● What needs to be done
Please reproduce all the records below, switching "Software Update" to "System Update" and leaving everything else unchanged.

● Data supplied
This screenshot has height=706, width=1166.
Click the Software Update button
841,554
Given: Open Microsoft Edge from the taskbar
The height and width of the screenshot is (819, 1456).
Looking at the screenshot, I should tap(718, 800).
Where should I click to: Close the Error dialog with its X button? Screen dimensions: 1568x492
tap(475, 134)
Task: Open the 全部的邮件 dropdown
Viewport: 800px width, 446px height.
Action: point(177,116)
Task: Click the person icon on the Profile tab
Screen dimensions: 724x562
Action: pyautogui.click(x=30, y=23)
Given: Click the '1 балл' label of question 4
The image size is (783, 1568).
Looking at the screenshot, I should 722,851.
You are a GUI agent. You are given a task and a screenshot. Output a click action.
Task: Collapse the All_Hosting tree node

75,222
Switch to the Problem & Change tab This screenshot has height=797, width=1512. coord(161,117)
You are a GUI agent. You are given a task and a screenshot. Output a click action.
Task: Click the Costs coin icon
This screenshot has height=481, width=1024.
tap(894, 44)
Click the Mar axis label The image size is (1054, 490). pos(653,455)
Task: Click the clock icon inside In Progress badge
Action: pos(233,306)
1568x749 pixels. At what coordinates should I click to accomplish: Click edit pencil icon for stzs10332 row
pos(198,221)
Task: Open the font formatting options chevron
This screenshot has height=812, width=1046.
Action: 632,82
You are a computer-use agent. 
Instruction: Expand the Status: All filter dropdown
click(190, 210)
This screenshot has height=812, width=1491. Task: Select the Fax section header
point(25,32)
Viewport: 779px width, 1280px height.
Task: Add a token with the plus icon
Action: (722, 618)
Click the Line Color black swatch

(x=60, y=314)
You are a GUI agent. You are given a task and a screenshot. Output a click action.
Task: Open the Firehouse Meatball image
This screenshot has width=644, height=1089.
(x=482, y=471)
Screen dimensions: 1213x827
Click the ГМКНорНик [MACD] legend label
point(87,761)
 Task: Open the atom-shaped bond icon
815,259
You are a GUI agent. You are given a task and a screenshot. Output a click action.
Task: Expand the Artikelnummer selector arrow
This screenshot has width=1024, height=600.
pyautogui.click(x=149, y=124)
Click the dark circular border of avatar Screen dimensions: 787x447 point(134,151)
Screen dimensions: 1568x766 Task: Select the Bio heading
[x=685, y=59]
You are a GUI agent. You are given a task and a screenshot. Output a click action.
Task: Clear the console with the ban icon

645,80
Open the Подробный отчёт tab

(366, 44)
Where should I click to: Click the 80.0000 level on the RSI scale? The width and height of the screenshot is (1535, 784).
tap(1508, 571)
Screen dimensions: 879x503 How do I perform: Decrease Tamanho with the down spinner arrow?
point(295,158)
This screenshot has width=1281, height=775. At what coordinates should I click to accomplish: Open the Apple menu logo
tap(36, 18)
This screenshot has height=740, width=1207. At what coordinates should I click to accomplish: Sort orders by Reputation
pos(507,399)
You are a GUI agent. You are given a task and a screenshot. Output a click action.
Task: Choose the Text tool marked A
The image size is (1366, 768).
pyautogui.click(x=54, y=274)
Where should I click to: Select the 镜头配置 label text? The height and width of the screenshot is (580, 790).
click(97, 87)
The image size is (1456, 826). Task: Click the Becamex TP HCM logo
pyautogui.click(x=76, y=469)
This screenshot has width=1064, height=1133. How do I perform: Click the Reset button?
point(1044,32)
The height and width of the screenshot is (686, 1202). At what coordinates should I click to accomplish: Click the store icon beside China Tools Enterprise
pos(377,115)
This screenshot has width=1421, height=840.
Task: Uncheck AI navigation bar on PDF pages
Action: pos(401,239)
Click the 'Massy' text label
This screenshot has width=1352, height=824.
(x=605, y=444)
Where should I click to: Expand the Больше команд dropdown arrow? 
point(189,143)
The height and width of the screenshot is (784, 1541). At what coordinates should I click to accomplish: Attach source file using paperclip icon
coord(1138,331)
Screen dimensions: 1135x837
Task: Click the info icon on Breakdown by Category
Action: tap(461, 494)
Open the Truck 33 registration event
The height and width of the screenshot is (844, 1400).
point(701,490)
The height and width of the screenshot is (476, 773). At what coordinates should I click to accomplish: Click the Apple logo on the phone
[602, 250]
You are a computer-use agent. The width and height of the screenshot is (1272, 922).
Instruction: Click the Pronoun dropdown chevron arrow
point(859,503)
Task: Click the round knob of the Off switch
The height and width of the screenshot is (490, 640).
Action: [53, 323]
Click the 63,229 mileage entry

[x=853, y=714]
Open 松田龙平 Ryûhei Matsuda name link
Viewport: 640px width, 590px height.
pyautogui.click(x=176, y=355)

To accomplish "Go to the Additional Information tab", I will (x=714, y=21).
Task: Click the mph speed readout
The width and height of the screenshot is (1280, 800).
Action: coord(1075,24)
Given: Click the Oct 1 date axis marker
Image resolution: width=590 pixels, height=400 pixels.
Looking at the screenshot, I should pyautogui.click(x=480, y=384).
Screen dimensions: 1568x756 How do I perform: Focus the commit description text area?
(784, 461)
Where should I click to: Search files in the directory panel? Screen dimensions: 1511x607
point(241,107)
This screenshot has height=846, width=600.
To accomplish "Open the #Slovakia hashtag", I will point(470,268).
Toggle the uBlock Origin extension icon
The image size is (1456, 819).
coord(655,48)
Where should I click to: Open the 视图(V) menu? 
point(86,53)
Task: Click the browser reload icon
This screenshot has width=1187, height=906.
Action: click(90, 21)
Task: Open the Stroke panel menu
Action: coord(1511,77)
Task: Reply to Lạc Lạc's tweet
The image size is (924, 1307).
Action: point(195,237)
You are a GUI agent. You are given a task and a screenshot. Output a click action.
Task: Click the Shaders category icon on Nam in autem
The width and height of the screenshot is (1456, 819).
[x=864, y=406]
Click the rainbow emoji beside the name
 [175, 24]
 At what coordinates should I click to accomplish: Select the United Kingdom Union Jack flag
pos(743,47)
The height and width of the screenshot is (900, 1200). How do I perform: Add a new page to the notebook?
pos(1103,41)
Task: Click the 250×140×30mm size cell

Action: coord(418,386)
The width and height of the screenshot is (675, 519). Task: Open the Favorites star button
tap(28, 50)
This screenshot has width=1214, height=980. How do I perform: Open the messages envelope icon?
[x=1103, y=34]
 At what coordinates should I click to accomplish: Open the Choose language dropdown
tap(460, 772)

● The solution
This screenshot has height=706, width=1166.
Click the System Update button
841,554
Given: Open Microsoft Edge from the taskbar
The height and width of the screenshot is (819, 1456).
Looking at the screenshot, I should tap(718, 800).
Where should I click to: Close the Error dialog with its X button? Screen dimensions: 1568x492
tap(475, 134)
Task: Open the 全部的邮件 dropdown
Viewport: 800px width, 446px height.
Action: point(177,116)
Task: Click the person icon on the Profile tab
Screen dimensions: 724x562
Action: pyautogui.click(x=30, y=23)
Given: Click the '1 балл' label of question 4
The image size is (783, 1568).
Looking at the screenshot, I should 722,851.
You are a GUI agent. You are given a task and a screenshot. Output a click action.
Task: Collapse the All_Hosting tree node

75,222
Switch to the Problem & Change tab This screenshot has height=797, width=1512. coord(161,117)
You are a GUI agent. You are given a task and a screenshot. Output a click action.
Task: Click the Costs coin icon
This screenshot has height=481, width=1024.
tap(894, 44)
Click the Mar axis label The image size is (1054, 490). pos(653,455)
Task: Click the clock icon inside In Progress badge
Action: pos(233,306)
1568x749 pixels. At what coordinates should I click to accomplish: Click edit pencil icon for stzs10332 row
pos(198,221)
Task: Open the font formatting options chevron
This screenshot has height=812, width=1046.
Action: 632,82
You are a computer-use agent. 
Instruction: Expand the Status: All filter dropdown
click(190, 210)
This screenshot has height=812, width=1491. Task: Select the Fax section header
point(25,32)
Viewport: 779px width, 1280px height.
Task: Add a token with the plus icon
Action: (722, 618)
Click the Line Color black swatch

(x=60, y=314)
You are a GUI agent. You are given a task and a screenshot. Output a click action.
Task: Open the Firehouse Meatball image
This screenshot has width=644, height=1089.
(x=482, y=471)
Screen dimensions: 1213x827
Click the ГМКНорНик [MACD] legend label
point(87,761)
 Task: Open the atom-shaped bond icon
815,259
You are a GUI agent. You are given a task and a screenshot. Output a click action.
Task: Expand the Artikelnummer selector arrow
This screenshot has width=1024, height=600.
pyautogui.click(x=149, y=124)
Click the dark circular border of avatar Screen dimensions: 787x447 point(134,151)
Screen dimensions: 1568x766 Task: Select the Bio heading
[x=685, y=59]
You are a GUI agent. You are given a task and a screenshot. Output a click action.
Task: Clear the console with the ban icon

645,80
Open the Подробный отчёт tab

(366, 44)
Where should I click to: Click the 80.0000 level on the RSI scale? The width and height of the screenshot is (1535, 784).
tap(1508, 571)
Screen dimensions: 879x503 How do I perform: Decrease Tamanho with the down spinner arrow?
point(295,158)
This screenshot has width=1281, height=775. At what coordinates should I click to accomplish: Open the Apple menu logo
tap(36, 18)
This screenshot has height=740, width=1207. At what coordinates should I click to accomplish: Sort orders by Reputation
pos(507,399)
You are a GUI agent. You are given a task and a screenshot. Output a click action.
Task: Choose the Text tool marked A
The image size is (1366, 768).
pyautogui.click(x=54, y=274)
Where should I click to: Select the 镜头配置 label text? The height and width of the screenshot is (580, 790).
click(97, 87)
The image size is (1456, 826). Task: Click the Becamex TP HCM logo
pyautogui.click(x=76, y=469)
This screenshot has width=1064, height=1133. How do I perform: Click the Reset button?
point(1044,32)
The height and width of the screenshot is (686, 1202). At what coordinates should I click to accomplish: Click the store icon beside China Tools Enterprise
pos(377,115)
This screenshot has width=1421, height=840.
Task: Uncheck AI navigation bar on PDF pages
Action: pos(401,239)
Click the 'Massy' text label
This screenshot has width=1352, height=824.
(x=605, y=444)
Where should I click to: Expand the Больше команд dropdown arrow? 
point(189,143)
The height and width of the screenshot is (784, 1541). At what coordinates should I click to accomplish: Attach source file using paperclip icon
coord(1138,331)
Screen dimensions: 1135x837
Task: Click the info icon on Breakdown by Category
Action: tap(461, 494)
Open the Truck 33 registration event
The height and width of the screenshot is (844, 1400).
point(701,490)
The height and width of the screenshot is (476, 773). At what coordinates should I click to accomplish: Click the Apple logo on the phone
[602, 250]
You are a computer-use agent. The width and height of the screenshot is (1272, 922).
Instruction: Click the Pronoun dropdown chevron arrow
point(859,503)
Task: Click the round knob of the Off switch
The height and width of the screenshot is (490, 640).
Action: [53, 323]
Click the 63,229 mileage entry

[x=853, y=714]
Open 松田龙平 Ryûhei Matsuda name link
Viewport: 640px width, 590px height.
pyautogui.click(x=176, y=355)

To accomplish "Go to the Additional Information tab", I will (x=714, y=21).
Task: Click the mph speed readout
The width and height of the screenshot is (1280, 800).
Action: coord(1075,24)
Given: Click the Oct 1 date axis marker
Image resolution: width=590 pixels, height=400 pixels.
Looking at the screenshot, I should pyautogui.click(x=480, y=384).
Screen dimensions: 1568x756 How do I perform: Focus the commit description text area?
(784, 461)
Where should I click to: Search files in the directory panel? Screen dimensions: 1511x607
point(241,107)
This screenshot has height=846, width=600.
To accomplish "Open the #Slovakia hashtag", I will point(470,268).
Toggle the uBlock Origin extension icon
The image size is (1456, 819).
coord(655,48)
Where should I click to: Open the 视图(V) menu? 
point(86,53)
Task: Click the browser reload icon
This screenshot has width=1187, height=906.
Action: click(90, 21)
Task: Open the Stroke panel menu
Action: coord(1511,77)
Task: Reply to Lạc Lạc's tweet
The image size is (924, 1307).
Action: point(195,237)
You are a GUI agent. You are given a task and a screenshot. Output a click action.
Task: Click the Shaders category icon on Nam in autem
The width and height of the screenshot is (1456, 819).
[x=864, y=406]
Click the rainbow emoji beside the name
 [175, 24]
 At what coordinates should I click to accomplish: Select the United Kingdom Union Jack flag
pos(743,47)
The height and width of the screenshot is (900, 1200). How do I perform: Add a new page to the notebook?
pos(1103,41)
Task: Click the 250×140×30mm size cell

Action: coord(418,386)
The width and height of the screenshot is (675, 519). Task: Open the Favorites star button
tap(28, 50)
This screenshot has width=1214, height=980. How do I perform: Open the messages envelope icon?
[x=1103, y=34]
 At what coordinates should I click to accomplish: Open the Choose language dropdown
tap(460, 772)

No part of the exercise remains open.